Source: Space Angels, 2018 Q2 Space Investment Quarterly

Furthermore, they have started investing in startups that automatically process satellite images, in addition to companies that launch and own satellites.  Brandon Farwell with Valley Voices/Forbes clearly shares this point in his article How To Win Big Investing In The Space 2.0 Boom” with an VC insider view.




There is a clear growing trend in the CB insight chart below – Earth Observation (EO) and Machine Learning (ML), which shows the large investment in geospatial analysis companies.

Source: Skolkovo Foundation’s analysis of funding data from Crunchbase, Pitchbook, and CB Insights

Investors are seeing growth beyond hardware and infrastructure to sophisticated automated analysis applications. This is a typical evolution when an industry starts to mature and it is no different for this industry.

Two: Increasing Software Sophistication

Robert Cardillo, former Director at NGA recently said “I envision the future where we will move from analyzing Big Data towards realizing a potential of Fast Data. We’ll buy basic imagery analysis as a commodity – much like we buy foundation data today”.

Cardillo is not the only one: A recently released industry report by Northern Sky Research, Satellite-based Earth Observation (EO), 9th Edition,  forecasts annual revenues from satellite-based Big Data analytics for EO to reach $1.3 billion by 2026. This a 5x faster growth rate than the rest of the EO industry.

Software for analysis of satellite imagery has evolved from software that shows, stores, and annotates the data, to software with embedded artificial intelligence (AI) that delivers on the Fast Data promise: automating time consuming tasks, greatly increasing the capabilities of satellite image analysts, processing more imagery, increasing analysis accuracy, and delivering new use cases.

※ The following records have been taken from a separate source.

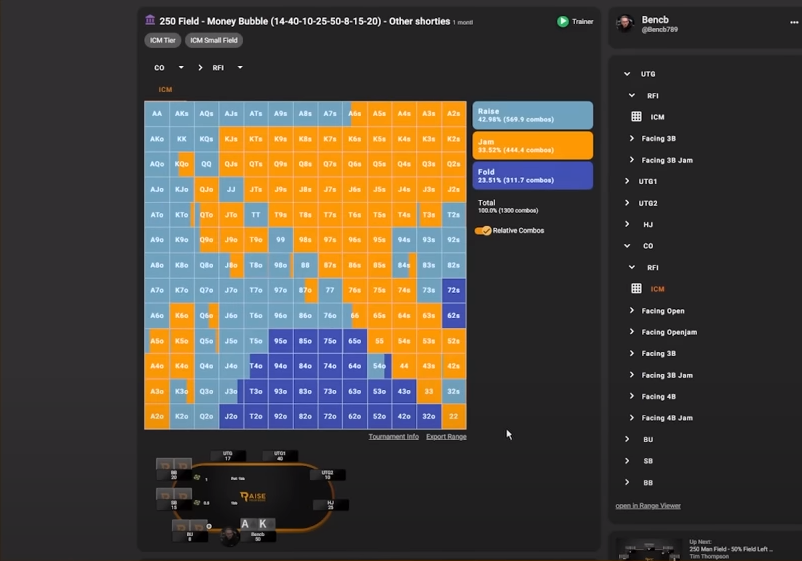Click the bank icon before the title

point(150,20)
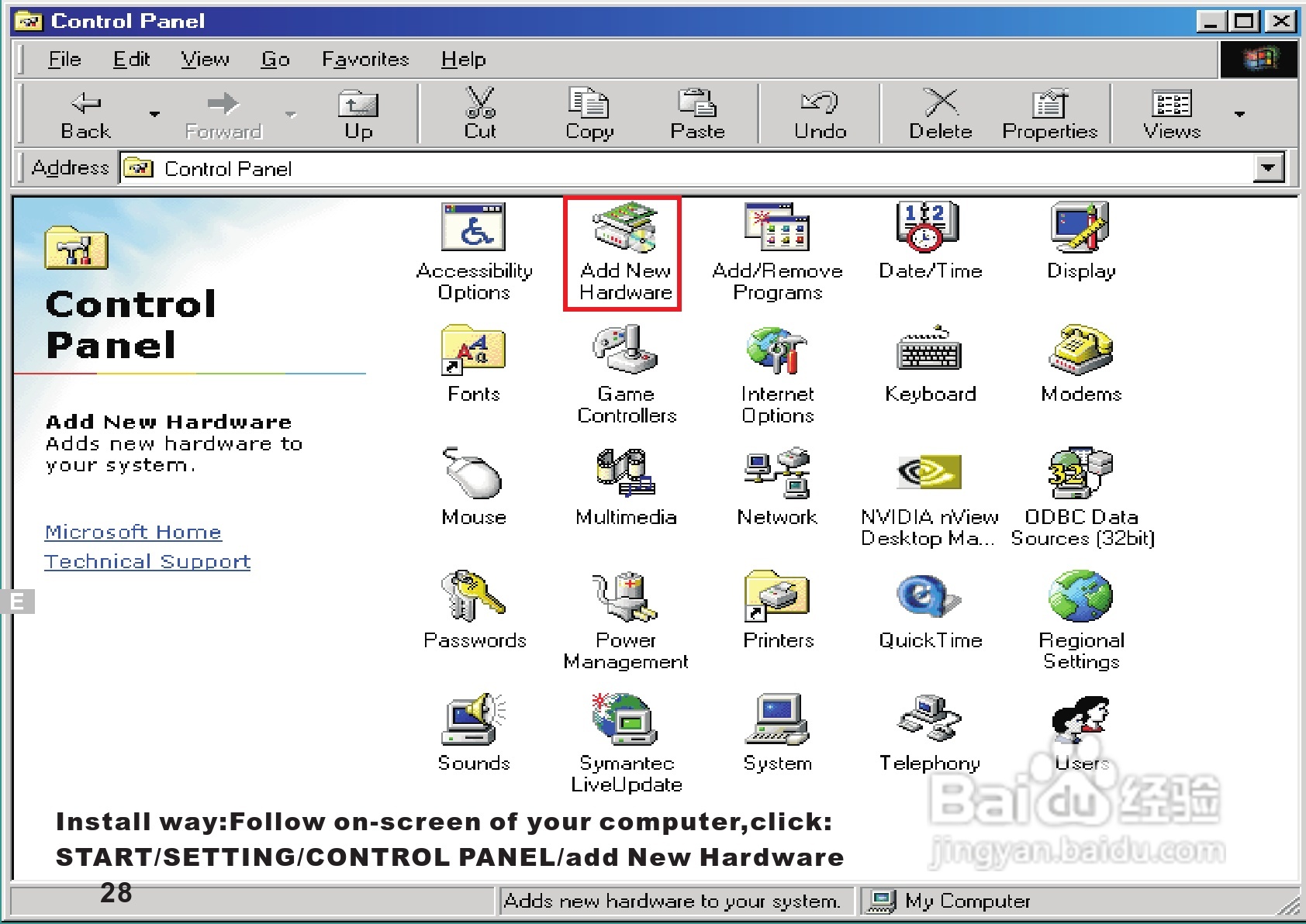Click the Up folder toolbar button
1306x924 pixels.
point(358,115)
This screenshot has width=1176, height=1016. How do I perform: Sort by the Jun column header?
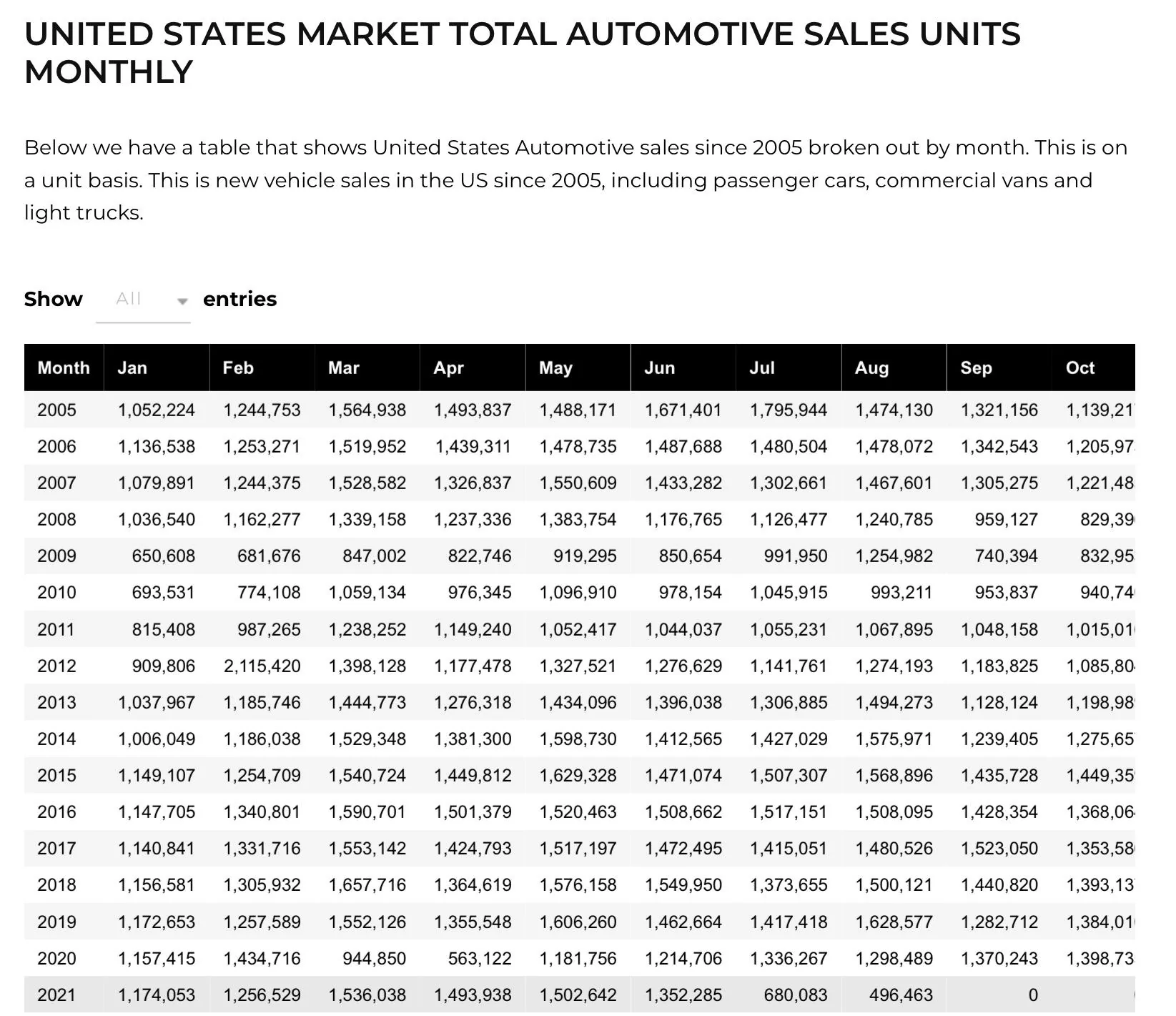click(x=683, y=368)
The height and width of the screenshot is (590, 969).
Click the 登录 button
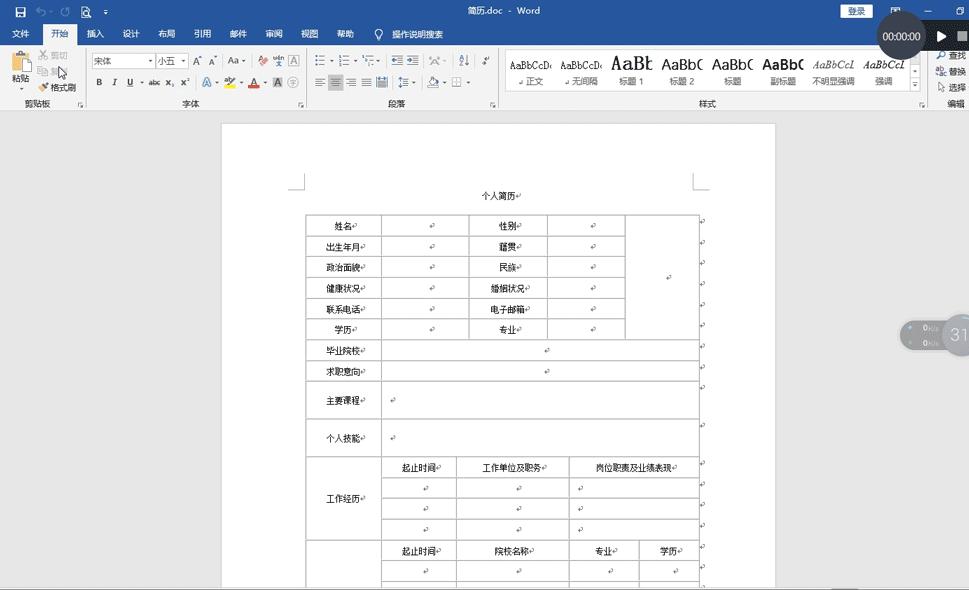pyautogui.click(x=855, y=10)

Three: Merging Of Data Sets And The Need For Automated Data Preparation

In the past, there was a lot of manual work required to include imagery from different providers and with different attributes, in the same analysis. Today, the latest automated image analysis software can combine different data sets from different providers, including attributes such as different resolutions, different coordinate systems, and different multispectral bands.

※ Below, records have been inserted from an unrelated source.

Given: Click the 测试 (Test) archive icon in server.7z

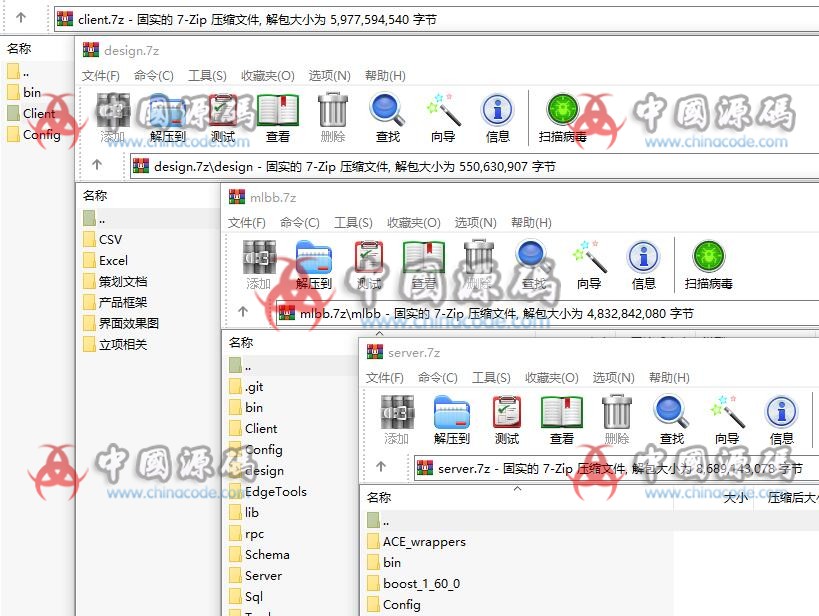Looking at the screenshot, I should [506, 415].
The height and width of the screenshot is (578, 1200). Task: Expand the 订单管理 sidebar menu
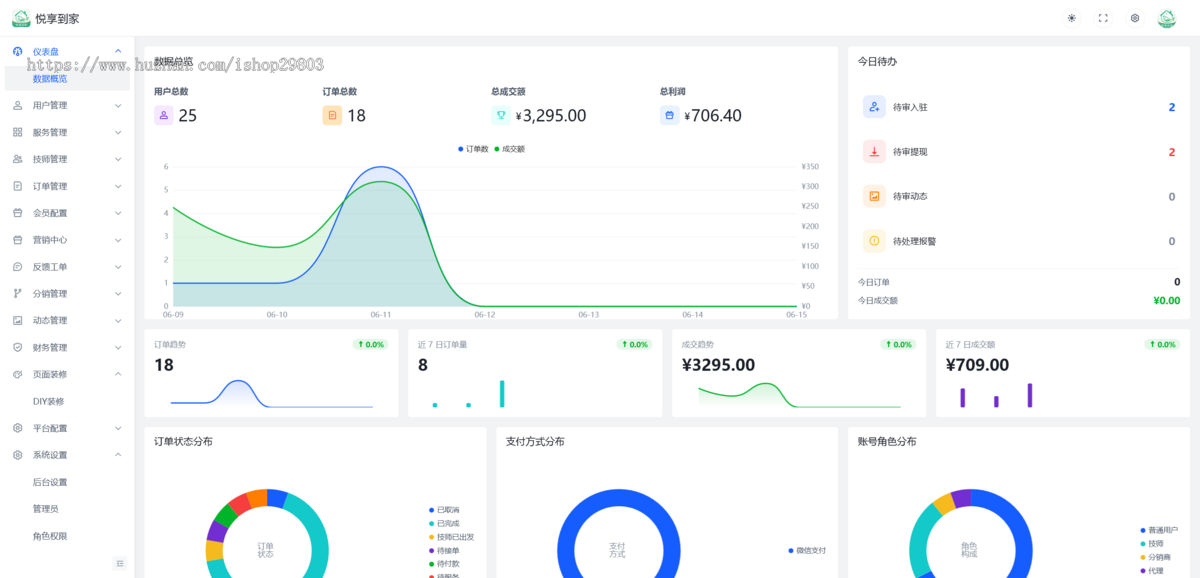click(x=67, y=186)
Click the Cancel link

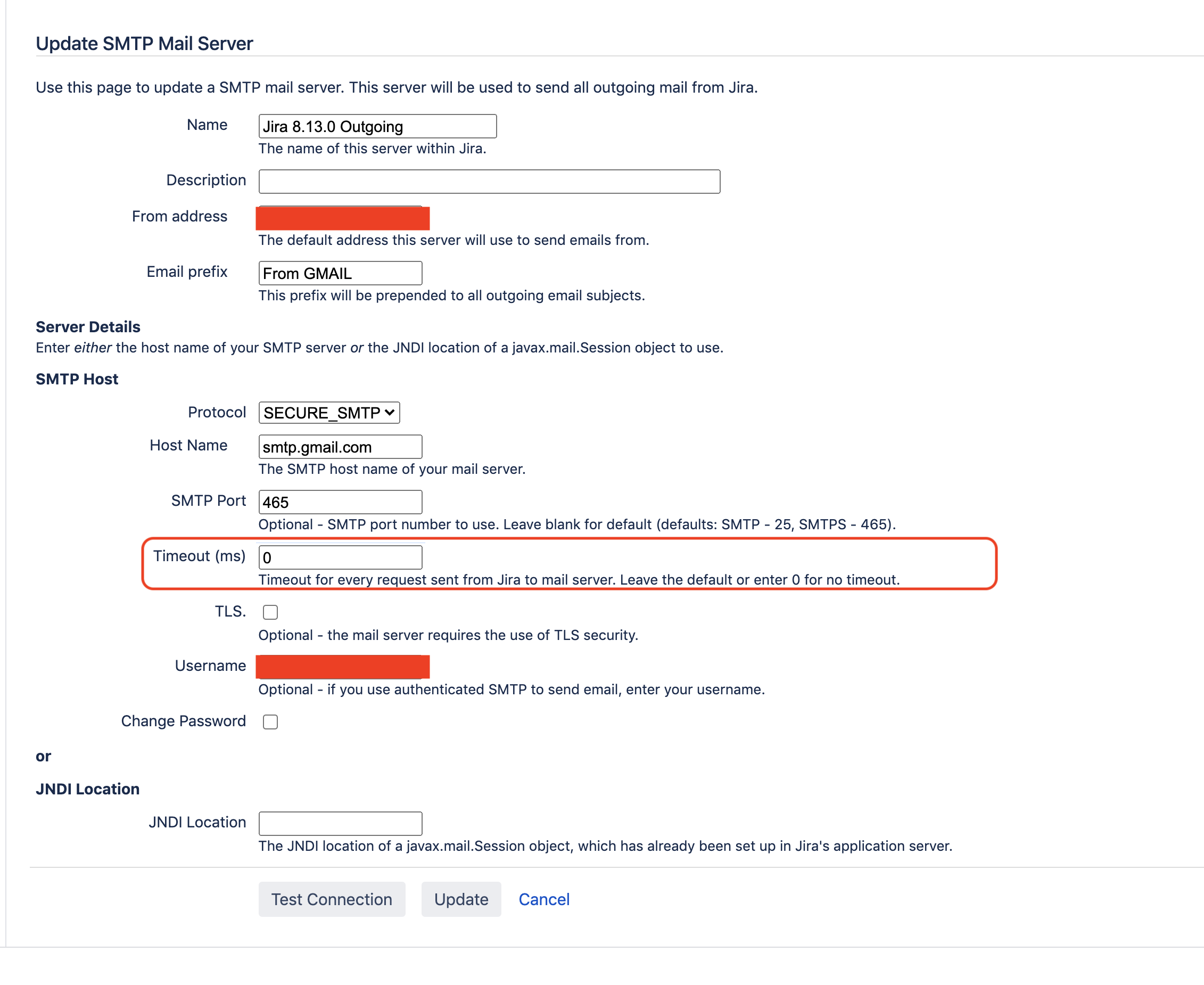point(544,899)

Software can even combine optical and SAR imagery using artificial neural networks. Artificial intelligence can be used to create unique cutting edge automated analysis such as detecting illegal camping in the middle of a forest, or finding garbage in the ocean. The use of different sources of data combined with AI analysis delivers the level of accuracy required to give stakeholders confidence in the analysis.

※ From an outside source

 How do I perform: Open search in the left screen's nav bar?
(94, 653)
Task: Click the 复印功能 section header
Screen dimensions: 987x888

Simularity recently developed the ability to combine and analyze different satellite optical and SAR data sets from different providers, with varying attributes. The different data sets are automatically pre-processed and then analyzed with AI so that more timely, accurate, and relevant insights can be delivered to image analysts, greatly improving their productivity.

The process of combining differing datasets for a single analysis typically involves these activities:

Translate all imagery into a consistent coordinate system

Atmospheric correction

Dynamic Range Adjustment

Dividing images into tiles and syncing the tiles across the data sets

Parallel analysis of tiles (for analyzing large amounts of imagery quickly)

Develop co-registration transforms for each tile in the analysis set

Training artificial neural networks (ANNs) to recognize objects or patterns of interest

Running trained ANNs over the combined data to recognize objects or patterns

Applying an expert system to derive insights from the results

Creating a GeoJSON file with the analysis results

In Conclusion

These 3 major changes show that the satellite image analysis industry has shifted into a more automated, big data phase. The increasing amount and cadence of satellite imagery, the need to combine data from various sources, the growth in the sophistication of analytic algorithms, and their applicability to specific use cases, is driving major expansion in the industry. We believe these factors will push the satellite image analysis industry into a new best of breed approach vs. the status quo single vendor integrated solutions, and open the door to more project-based, mash-up style solutions.